**EXERCISE INPUT:**
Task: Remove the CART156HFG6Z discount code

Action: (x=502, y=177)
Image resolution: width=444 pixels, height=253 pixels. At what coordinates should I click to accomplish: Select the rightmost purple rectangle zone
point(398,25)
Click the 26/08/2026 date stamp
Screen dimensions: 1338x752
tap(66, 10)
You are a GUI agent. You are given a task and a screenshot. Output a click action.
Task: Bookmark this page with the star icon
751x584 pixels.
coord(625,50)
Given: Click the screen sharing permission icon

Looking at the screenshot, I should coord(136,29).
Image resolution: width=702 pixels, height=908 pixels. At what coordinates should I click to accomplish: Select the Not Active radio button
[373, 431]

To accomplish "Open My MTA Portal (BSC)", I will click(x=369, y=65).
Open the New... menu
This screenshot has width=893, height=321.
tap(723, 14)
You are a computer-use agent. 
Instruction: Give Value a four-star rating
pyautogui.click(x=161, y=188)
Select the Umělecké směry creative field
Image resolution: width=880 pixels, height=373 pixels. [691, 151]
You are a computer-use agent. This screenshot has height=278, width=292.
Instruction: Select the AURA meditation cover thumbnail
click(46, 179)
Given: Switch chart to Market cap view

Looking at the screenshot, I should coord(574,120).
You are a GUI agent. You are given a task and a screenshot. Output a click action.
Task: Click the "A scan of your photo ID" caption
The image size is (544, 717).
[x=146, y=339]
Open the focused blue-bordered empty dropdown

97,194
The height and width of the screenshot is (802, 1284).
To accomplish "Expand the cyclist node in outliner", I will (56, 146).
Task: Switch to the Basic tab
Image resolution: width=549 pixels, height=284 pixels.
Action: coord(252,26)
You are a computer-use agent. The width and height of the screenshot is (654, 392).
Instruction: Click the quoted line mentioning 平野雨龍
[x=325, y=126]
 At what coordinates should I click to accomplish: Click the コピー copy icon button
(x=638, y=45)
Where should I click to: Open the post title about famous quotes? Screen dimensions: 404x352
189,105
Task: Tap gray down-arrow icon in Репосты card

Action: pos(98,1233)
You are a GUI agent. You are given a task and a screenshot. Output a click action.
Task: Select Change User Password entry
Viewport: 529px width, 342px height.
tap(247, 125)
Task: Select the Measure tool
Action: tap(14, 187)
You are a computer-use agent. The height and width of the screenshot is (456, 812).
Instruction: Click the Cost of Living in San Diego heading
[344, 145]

**BRIEF:**
Pull out every line in the material above where "agent" occurs.

**RESPONSE TO THIS TASK:**
You are a GUI agent. You are given a task and a screenshot. Output a click action.
You are a computer-use agent. 
You are a computer-use agent. This screenshot has height=278, width=292.
You are a GUI agent. You are given a task and a screenshot. Output a click action.
You are a computer-use agent. The width and height of the screenshot is (654, 392).
You are a GUI agent. You are given a task and a screenshot. Output a click action.
You are a computer-use agent. The height and width of the screenshot is (456, 812).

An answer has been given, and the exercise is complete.